Stored items
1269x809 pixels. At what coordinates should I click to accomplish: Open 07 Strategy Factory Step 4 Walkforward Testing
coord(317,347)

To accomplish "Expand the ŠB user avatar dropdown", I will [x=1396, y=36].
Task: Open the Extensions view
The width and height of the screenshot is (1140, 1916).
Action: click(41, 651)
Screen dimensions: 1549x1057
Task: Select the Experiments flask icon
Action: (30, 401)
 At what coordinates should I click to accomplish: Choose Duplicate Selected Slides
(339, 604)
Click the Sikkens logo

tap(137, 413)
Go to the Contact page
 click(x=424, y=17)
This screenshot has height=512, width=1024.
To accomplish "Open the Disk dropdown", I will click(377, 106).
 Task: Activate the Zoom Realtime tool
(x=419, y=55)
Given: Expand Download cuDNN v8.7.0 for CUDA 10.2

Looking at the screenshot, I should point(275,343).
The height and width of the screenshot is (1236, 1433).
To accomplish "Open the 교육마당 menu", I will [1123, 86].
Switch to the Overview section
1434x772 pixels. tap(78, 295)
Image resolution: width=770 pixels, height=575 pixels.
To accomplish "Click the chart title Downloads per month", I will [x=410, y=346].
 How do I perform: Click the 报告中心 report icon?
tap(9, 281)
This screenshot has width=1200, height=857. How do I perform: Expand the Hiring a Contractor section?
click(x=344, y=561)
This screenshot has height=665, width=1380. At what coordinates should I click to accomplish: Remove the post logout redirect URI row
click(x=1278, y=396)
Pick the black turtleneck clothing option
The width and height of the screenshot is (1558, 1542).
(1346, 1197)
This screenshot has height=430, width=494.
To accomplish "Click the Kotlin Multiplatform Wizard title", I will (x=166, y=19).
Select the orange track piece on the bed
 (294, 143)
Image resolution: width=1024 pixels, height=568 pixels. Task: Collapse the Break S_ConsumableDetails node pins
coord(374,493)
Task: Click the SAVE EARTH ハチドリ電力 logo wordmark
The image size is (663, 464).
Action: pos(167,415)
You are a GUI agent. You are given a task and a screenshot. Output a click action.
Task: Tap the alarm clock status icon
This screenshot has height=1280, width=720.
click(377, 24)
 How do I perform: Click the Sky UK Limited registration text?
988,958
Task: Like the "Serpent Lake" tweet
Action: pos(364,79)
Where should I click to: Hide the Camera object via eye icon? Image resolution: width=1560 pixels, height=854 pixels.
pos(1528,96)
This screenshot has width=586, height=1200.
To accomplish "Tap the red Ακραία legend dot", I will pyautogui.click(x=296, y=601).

■ **WHAT YOU NEED TO DO**: Wherever the word "title" appears in a line of the records, count that line. Say how many there are, with no other words.

■ **ANSWER TO THIS EXERCISE**: 2